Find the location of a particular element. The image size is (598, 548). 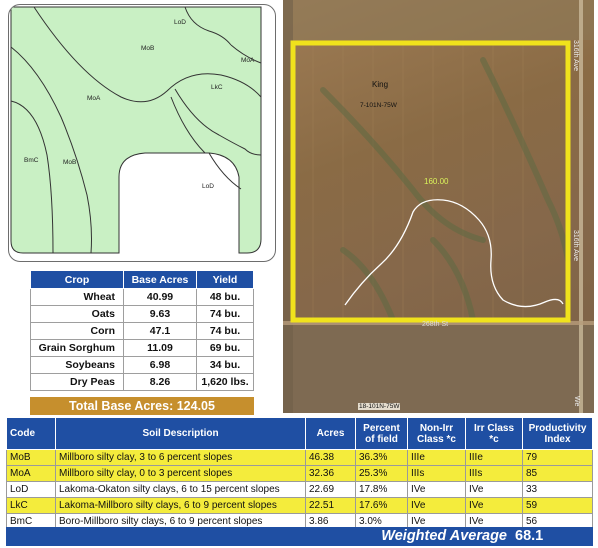

crop-row: Dry Peas 8.26 1,620 lbs. is located at coordinates (142, 382).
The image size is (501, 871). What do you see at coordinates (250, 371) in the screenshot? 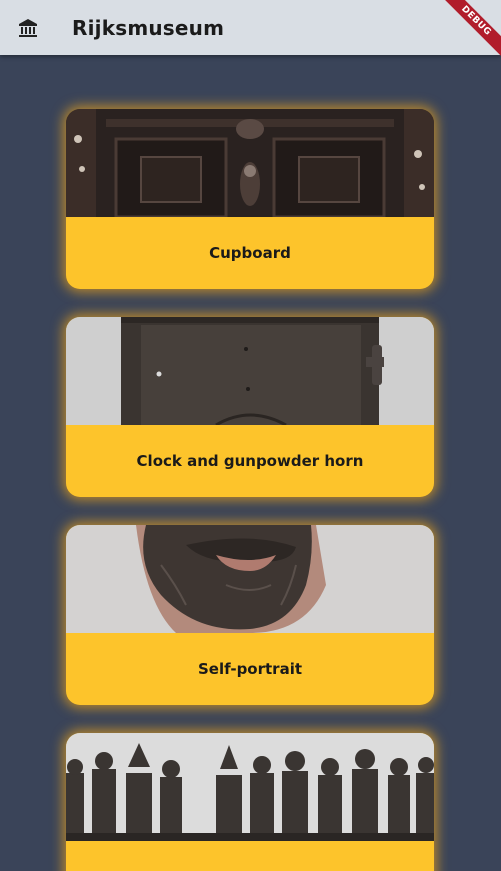
I see `clock-photo` at bounding box center [250, 371].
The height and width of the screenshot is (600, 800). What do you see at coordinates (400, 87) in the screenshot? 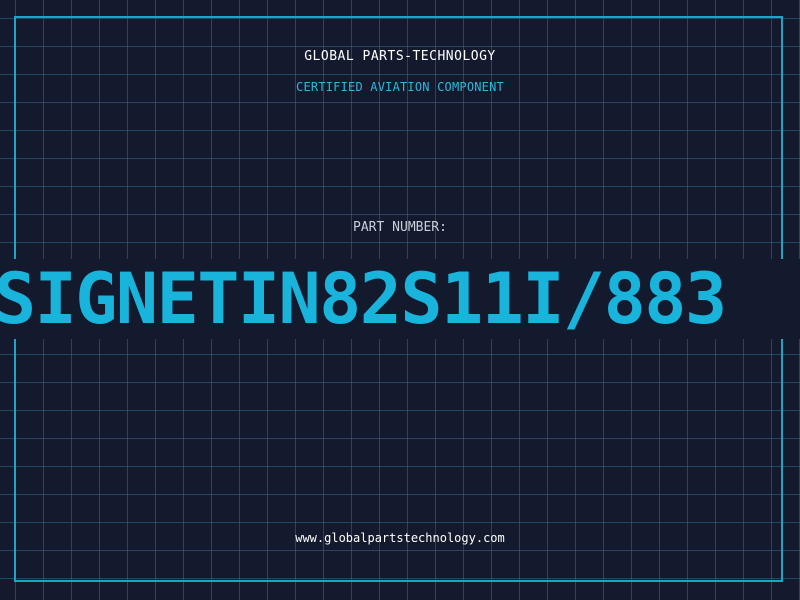
I see `tagline: CERTIFIED AVIATION COMPONENT` at bounding box center [400, 87].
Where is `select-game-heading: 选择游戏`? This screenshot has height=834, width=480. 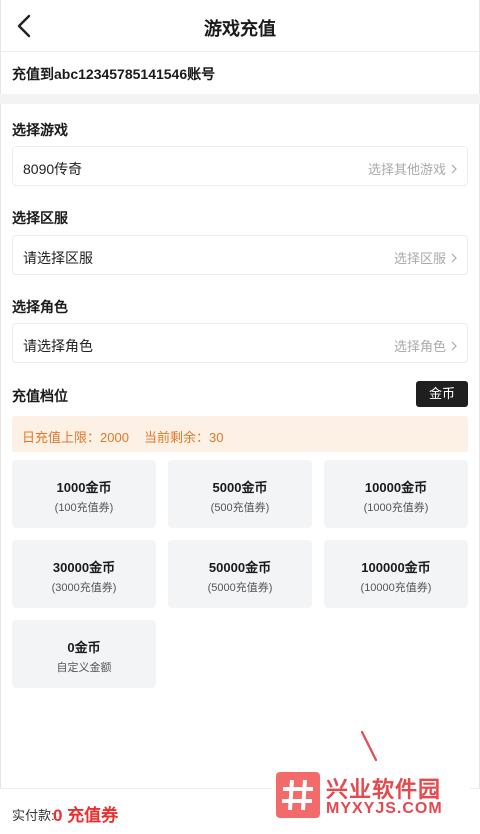 select-game-heading: 选择游戏 is located at coordinates (40, 130).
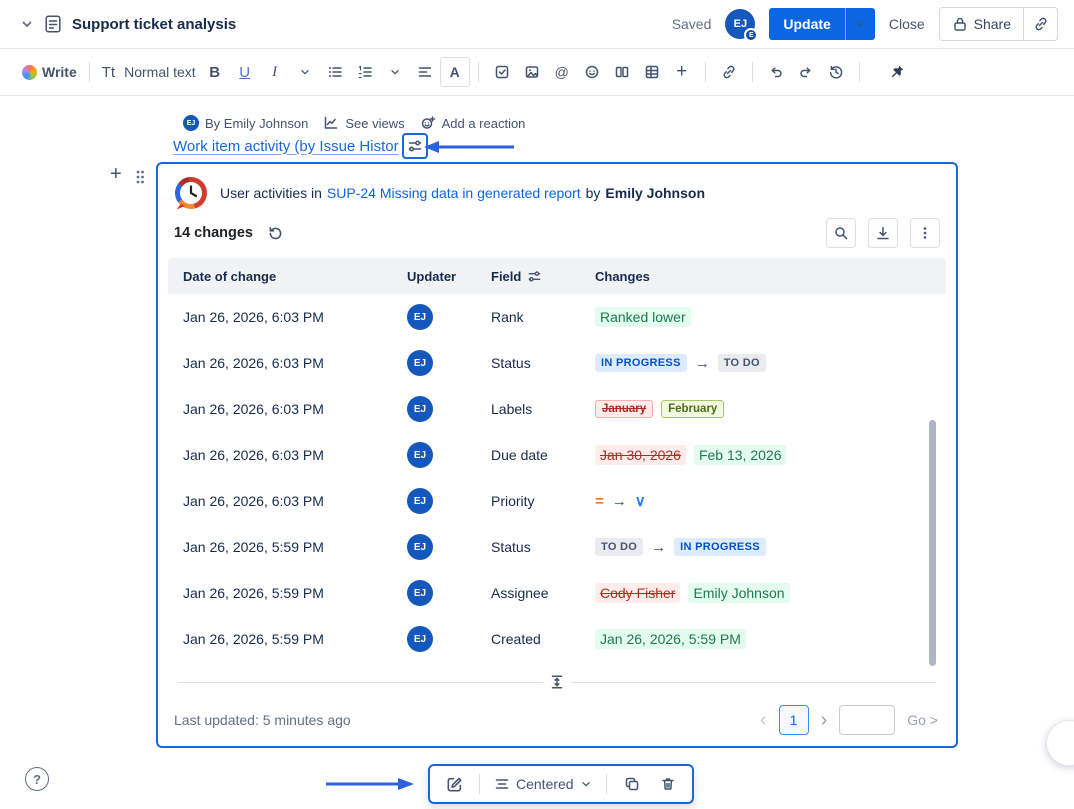 The width and height of the screenshot is (1074, 809). Describe the element at coordinates (276, 234) in the screenshot. I see `refresh-button` at that location.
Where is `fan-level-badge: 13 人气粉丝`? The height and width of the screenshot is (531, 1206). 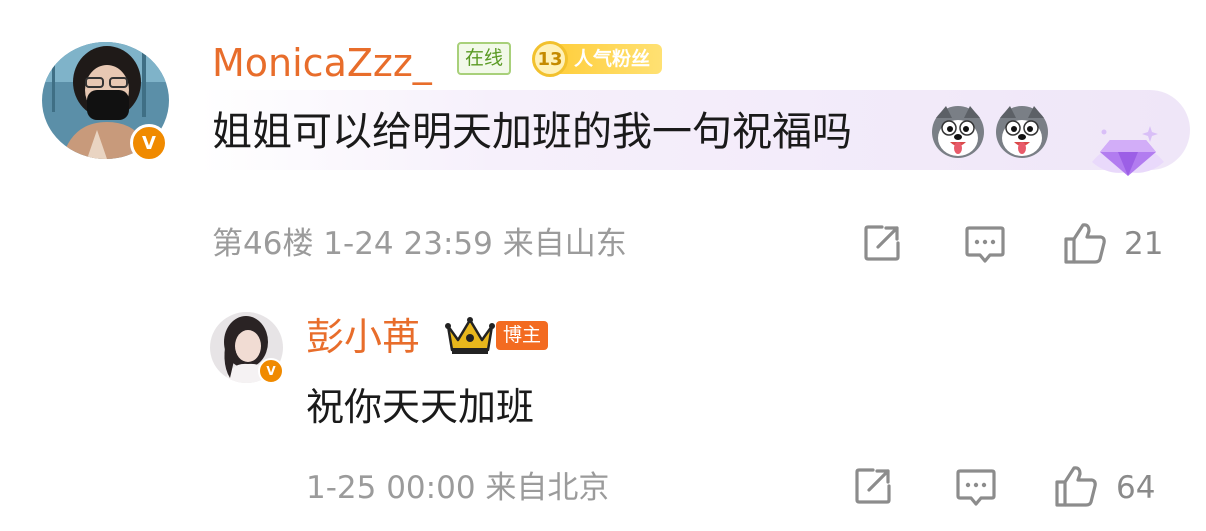 fan-level-badge: 13 人气粉丝 is located at coordinates (598, 59).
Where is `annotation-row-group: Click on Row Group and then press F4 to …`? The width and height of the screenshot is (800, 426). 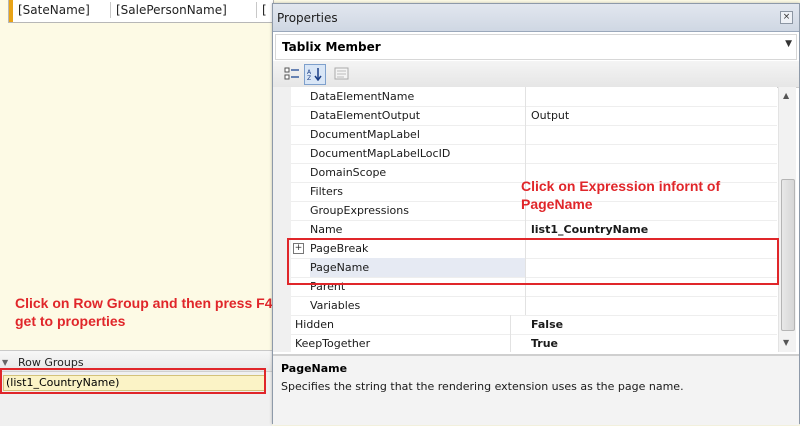
annotation-row-group: Click on Row Group and then press F4 to … is located at coordinates (152, 312).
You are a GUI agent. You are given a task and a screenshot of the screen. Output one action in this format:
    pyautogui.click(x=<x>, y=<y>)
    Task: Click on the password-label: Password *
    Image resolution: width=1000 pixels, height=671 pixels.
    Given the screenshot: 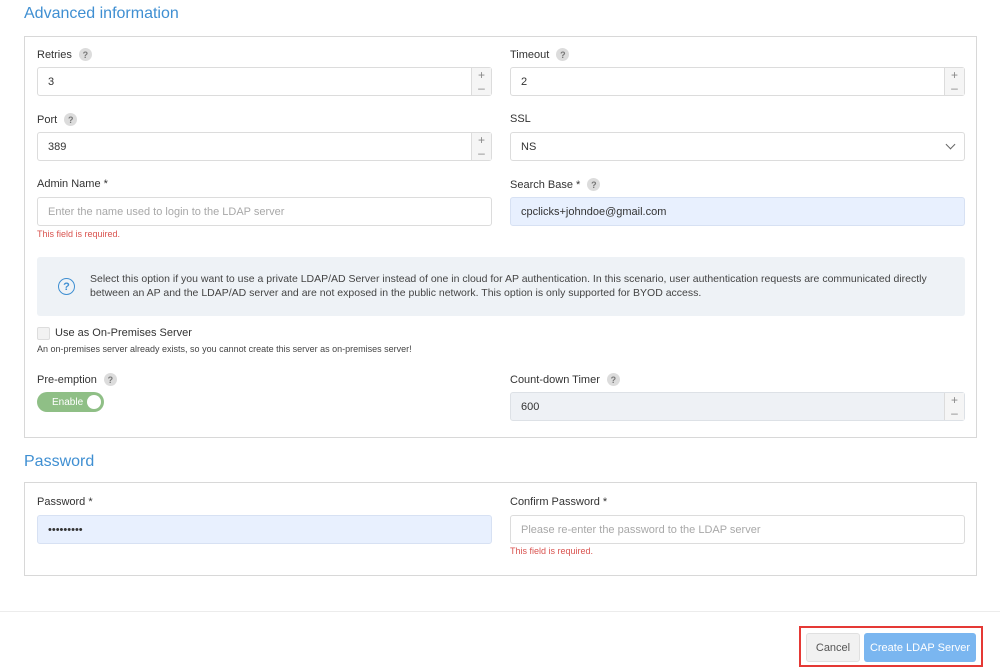 What is the action you would take?
    pyautogui.click(x=65, y=502)
    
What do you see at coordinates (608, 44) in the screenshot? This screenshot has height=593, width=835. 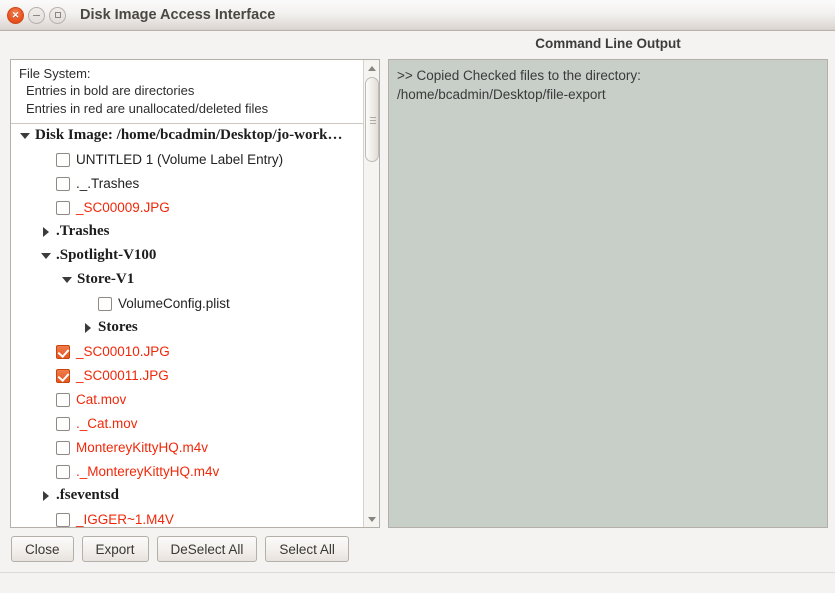 I see `command-output-heading: Command Line Output` at bounding box center [608, 44].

_Activity_: Copy out the part of the items that opens with the line containing "The image size is (501, 871)." and closes with the line containing "center [250, 371].", both lines included, with no change. Leave the pictures out of your copy.

_The answer_:
The image size is (501, 871). What do you see at coordinates (250, 371) in the screenshot? 
I see `clock-photo` at bounding box center [250, 371].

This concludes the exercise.